By using a small sample, we can see that the function is working. In the case of GPE entities, the U.S. is mentioned in different sentences of the same document. So the function works.  

In [4]:
sample_doc = reuters.open('test/14826').read()
sample_per, sample_org, sample_loc, sample_gpe = extract_entities('test/14826',sample_doc)
#sample_per  #sample to see check that the previous functions work
sample_gpe["U.S."]

('test/14826',
 ['Mounting trade friction between the\n  U.S.',
  'They told Reuter correspondents in Asian capitals a U.S.',
  'Move against Japan might boost protectionist sentiment in the\n  U.S. And lead to curbs on American imports of their products.',
  "The U.S. Has said it will impose 300 mln dlrs of tariffs on\n  imports of Japanese electronics goods on April 17, in\n  retaliation for Japan's alleged failure to stick to a pact not\n  to sell semiconductors on world markets at below cost.",
  '"If the tariffs remain in place for any length of time\n  beyond a few months it will mean the complete erosion of\n  exports (of goods subject to tariffs) to the U.S.," said Tom\n  Murtha, a stock analyst at the Tokyo office of broker &lt;James\n  Capel and Co>.',
  'Taiwan had a trade trade surplus of 15.6 billion dlrs last\n  year, 95 pct of it with the U.S.',
  '"We must quickly open our markets, remove trade barriers and\n  cut import tariffs to allow imports of U.S. Products, if we\

## Step 3) Call the entity extraction function and add the entity records to a combined dictionary <a class="anchor" id="3"></a>

In [5]:
num_docs = len(reuters.fileids())
num_docs

10788

In [6]:
#Get files from reuters
reuters_files = reuters.fileids()
#reuters_files = reuters.fileids()[:25]

In [7]:
def process_combined_dict(key, dictionary):
    '''This function adds a list of values to the keys of the combined dictionary. In case the 
    key already exists, the new elements will be the list of values'''
    for key,value in key.items():
        if key not in dictionary:
            dictionary[key]=[value]
        else:
            dictionary[key].append(value)
    return dictionary

In [8]:
combined_persons = {}
combined_organizations = {}
combined_locations = {}
#combined_gpe = {}

for doc_id in reuters_files:
    #extract the input and use lower case to avoid repetition in entities like "FED" and "Fed"
    persons, organizations, locations, gpe=extract_entities(doc_id, reuters.open(doc_id).read().replace('\n', '').lower())
    #Use process_combined_dict function to add new items to combined dictionaries
    process_combined_dict(persons,combined_persons)
    process_combined_dict(locations,combined_locations)
    process_combined_dict(organizations,combined_organizations)
    #process_combined_dict(gpe,combined_gpe)

In [9]:
len(combined_persons.keys())

4070

In [10]:
len(combined_locations.keys())

399

In [11]:
len(combined_organizations.keys())

15697

---

In [None]:
#Keep in mind the structure of the combined dictionary

#entity : [list of tuples]
#each tuple = (document_id, [sentence 1, sentence 2, etc...])

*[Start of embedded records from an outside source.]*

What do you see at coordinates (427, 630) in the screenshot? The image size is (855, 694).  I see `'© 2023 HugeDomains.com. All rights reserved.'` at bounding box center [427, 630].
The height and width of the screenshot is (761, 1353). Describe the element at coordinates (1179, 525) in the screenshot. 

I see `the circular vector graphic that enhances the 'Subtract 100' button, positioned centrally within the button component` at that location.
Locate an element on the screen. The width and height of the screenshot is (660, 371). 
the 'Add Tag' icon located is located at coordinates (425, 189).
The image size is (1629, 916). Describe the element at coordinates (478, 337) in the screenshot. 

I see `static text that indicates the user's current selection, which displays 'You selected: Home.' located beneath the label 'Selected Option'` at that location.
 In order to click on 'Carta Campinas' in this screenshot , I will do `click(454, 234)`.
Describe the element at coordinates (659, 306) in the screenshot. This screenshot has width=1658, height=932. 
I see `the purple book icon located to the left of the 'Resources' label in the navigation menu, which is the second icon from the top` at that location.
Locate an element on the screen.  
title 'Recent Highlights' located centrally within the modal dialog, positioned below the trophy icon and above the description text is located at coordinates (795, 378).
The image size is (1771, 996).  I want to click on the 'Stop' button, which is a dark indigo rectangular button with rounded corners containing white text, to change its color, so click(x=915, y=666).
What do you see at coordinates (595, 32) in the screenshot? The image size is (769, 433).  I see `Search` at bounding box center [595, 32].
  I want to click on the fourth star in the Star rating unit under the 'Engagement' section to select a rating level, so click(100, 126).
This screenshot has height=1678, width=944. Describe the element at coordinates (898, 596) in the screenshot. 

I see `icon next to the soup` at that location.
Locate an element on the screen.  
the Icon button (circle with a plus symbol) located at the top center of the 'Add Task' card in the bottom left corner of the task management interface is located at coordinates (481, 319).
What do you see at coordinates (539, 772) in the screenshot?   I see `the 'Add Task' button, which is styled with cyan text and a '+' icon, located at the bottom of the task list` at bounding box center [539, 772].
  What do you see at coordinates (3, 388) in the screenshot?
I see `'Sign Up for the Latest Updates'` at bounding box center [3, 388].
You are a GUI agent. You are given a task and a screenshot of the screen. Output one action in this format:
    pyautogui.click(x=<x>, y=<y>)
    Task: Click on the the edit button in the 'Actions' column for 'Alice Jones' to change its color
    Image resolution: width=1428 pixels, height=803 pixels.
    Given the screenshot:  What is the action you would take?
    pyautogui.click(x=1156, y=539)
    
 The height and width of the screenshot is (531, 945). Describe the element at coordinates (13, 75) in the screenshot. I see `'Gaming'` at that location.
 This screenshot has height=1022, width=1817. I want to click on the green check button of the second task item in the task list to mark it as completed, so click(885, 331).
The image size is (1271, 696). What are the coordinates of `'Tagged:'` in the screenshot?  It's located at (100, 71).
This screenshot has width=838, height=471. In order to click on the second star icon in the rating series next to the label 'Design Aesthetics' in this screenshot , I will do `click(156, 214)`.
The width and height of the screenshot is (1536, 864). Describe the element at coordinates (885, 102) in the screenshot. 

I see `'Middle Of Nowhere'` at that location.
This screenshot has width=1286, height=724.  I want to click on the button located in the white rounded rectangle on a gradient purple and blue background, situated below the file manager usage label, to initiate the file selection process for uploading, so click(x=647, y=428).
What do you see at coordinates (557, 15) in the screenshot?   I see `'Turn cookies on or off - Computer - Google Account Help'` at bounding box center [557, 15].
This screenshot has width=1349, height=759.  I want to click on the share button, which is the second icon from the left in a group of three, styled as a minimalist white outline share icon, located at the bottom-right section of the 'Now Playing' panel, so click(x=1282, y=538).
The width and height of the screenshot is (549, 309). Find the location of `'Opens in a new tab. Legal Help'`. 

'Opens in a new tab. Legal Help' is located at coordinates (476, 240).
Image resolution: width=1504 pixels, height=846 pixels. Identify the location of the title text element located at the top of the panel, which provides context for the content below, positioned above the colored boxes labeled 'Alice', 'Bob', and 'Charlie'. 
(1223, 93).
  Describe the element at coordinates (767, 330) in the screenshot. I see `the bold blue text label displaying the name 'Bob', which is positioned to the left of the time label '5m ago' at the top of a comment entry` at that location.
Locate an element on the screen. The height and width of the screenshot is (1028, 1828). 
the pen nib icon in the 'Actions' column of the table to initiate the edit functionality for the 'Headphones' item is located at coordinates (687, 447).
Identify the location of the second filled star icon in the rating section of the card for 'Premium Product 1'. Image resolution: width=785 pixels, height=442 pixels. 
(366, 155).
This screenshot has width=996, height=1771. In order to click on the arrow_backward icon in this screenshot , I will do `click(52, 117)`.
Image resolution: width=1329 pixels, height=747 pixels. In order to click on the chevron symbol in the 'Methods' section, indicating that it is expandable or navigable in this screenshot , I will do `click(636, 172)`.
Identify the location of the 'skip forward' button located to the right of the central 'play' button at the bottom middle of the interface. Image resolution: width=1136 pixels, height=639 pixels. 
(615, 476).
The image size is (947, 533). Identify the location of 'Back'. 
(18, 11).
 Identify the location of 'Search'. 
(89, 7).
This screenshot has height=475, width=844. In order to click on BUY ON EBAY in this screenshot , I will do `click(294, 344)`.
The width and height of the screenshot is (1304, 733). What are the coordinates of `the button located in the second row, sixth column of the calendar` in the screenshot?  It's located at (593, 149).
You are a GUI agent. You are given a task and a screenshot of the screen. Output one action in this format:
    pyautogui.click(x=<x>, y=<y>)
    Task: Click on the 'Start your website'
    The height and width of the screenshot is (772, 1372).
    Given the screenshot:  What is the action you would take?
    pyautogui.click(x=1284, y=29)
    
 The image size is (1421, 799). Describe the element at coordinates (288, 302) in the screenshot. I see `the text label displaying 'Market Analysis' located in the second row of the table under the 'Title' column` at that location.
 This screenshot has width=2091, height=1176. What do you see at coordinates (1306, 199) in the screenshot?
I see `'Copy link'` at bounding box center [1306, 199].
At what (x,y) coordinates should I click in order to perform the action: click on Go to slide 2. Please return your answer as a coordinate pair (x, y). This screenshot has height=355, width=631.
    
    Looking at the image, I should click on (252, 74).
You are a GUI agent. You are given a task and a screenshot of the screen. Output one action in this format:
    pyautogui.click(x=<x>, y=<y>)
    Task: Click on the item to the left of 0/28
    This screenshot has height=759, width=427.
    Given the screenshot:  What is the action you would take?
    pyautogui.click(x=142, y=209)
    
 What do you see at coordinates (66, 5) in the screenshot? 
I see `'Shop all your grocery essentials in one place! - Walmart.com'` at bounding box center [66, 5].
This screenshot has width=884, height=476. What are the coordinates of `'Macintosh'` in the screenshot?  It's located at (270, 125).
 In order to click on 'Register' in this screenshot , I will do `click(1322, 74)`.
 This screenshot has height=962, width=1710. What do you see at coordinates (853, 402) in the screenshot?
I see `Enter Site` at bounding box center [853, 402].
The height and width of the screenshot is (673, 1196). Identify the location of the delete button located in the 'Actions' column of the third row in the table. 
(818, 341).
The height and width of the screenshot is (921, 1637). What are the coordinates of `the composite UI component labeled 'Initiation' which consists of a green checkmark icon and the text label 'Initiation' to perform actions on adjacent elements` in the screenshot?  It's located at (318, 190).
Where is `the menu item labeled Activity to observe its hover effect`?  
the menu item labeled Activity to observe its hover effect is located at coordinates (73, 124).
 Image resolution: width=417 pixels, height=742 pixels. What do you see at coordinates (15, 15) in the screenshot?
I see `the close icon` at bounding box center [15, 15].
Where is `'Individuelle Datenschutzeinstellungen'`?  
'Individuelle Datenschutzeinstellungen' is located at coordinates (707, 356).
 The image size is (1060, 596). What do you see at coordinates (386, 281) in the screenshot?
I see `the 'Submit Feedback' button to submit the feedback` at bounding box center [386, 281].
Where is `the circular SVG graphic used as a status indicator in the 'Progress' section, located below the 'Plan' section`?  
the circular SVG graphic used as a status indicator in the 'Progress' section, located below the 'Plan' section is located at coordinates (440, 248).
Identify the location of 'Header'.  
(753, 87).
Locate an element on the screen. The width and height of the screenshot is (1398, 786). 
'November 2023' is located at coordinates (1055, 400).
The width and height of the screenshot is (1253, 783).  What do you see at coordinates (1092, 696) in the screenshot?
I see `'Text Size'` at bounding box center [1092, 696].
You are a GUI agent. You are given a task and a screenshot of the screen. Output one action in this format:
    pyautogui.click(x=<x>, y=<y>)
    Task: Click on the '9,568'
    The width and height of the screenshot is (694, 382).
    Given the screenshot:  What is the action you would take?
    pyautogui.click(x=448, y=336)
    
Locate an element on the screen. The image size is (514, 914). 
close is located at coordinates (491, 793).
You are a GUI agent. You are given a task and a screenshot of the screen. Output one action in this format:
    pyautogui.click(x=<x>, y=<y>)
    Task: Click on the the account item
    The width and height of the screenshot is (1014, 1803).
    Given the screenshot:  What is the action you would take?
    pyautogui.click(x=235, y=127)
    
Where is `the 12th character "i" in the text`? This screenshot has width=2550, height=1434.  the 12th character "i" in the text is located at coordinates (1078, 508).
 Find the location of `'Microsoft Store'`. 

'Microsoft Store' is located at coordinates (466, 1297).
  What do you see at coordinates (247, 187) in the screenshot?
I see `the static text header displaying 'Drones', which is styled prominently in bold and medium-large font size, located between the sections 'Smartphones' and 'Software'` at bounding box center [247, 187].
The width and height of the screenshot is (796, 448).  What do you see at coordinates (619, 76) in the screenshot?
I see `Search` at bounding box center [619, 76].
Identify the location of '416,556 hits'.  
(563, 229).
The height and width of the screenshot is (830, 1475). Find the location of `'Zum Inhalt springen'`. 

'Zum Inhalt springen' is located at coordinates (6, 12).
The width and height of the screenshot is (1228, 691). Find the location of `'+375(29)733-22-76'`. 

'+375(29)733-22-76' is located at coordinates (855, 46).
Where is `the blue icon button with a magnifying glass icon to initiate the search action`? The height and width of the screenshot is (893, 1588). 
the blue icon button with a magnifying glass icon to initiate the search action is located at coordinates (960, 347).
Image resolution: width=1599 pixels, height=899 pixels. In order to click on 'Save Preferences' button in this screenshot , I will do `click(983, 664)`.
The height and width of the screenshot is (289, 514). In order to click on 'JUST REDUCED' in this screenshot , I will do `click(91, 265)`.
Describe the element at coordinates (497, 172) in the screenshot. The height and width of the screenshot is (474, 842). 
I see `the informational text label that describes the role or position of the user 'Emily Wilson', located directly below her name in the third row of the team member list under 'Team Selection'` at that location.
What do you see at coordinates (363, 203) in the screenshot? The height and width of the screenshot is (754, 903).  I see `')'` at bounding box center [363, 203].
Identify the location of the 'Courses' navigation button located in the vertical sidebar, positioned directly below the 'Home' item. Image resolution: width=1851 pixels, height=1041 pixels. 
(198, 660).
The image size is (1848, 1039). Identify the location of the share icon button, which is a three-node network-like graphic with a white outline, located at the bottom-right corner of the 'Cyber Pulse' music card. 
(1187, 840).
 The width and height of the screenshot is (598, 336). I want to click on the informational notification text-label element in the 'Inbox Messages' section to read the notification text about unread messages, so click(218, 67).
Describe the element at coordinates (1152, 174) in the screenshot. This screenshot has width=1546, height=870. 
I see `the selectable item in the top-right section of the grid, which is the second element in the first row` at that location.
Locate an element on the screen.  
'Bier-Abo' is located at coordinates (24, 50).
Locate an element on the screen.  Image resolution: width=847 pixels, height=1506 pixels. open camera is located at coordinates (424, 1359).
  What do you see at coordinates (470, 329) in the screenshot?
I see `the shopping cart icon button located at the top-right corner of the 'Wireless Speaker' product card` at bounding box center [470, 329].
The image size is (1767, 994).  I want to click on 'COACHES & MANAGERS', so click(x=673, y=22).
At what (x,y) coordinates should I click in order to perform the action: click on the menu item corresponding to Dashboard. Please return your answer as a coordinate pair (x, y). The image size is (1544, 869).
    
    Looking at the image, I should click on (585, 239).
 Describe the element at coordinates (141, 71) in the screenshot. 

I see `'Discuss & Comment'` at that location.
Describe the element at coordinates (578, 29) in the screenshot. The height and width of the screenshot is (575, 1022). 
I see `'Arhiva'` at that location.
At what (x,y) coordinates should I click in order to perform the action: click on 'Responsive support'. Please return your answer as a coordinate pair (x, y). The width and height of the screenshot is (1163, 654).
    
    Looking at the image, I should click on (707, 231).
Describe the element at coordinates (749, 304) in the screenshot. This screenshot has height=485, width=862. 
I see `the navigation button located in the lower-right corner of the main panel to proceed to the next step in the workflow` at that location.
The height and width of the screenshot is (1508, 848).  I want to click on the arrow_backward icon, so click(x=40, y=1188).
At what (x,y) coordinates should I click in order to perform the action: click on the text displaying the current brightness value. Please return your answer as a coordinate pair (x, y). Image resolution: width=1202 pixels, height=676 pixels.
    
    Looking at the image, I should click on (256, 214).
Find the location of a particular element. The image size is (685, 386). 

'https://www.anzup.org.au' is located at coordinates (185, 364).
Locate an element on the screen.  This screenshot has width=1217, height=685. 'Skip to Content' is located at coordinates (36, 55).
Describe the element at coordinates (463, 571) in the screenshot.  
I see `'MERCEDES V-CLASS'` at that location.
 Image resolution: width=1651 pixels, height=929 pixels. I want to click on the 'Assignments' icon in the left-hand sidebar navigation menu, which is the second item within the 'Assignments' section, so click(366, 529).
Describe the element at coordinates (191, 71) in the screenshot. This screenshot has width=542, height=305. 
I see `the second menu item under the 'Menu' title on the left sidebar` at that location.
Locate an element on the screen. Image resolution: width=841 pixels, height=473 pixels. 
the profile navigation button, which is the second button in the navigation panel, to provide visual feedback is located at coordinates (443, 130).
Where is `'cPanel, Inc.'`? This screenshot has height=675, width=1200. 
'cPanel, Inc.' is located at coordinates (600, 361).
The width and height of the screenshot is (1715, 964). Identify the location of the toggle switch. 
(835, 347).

## Step 4) Function to determine the most popular entity based on number of mentions <a class="anchor" id="4"></a>

### 4.1) Function to get a list of tuples with the most mentioned entities and their total mentions

In [12]:
def entity_mentions_tuples(entity_dictionary):
    most_common=[]
    
    #iterate dictionary key
    for key in entity_dictionary.keys():
        total_entity_mentions=0
        #iterate each tuple with info about (doc_id, sentences)
        for t in range(len(entity_dictionary[key])):
            #total_entity_mentions += len(entity_dictionary[key][t]) -> get documents
            total_entity_mentions += len(entity_dictionary[key][t][1]) #get all mentions per document
        #get tuples -> (entity, total mentions in all documents)
        most_common.append((key, total_entity_mentions))
    
    #sort entities based on total number of mentions
    most_common= sorted(most_common, key = lambda x:x[1], reverse=True)
    return most_common

In [13]:
#Top 3 entities - persons mentioned in the corpus, with the frequencies of their mentions
tuples_persons = entity_mentions_tuples(combined_persons)
tuples_persons[:3]

[('reagan', 409), ('baker', 278), ('lawson', 123)]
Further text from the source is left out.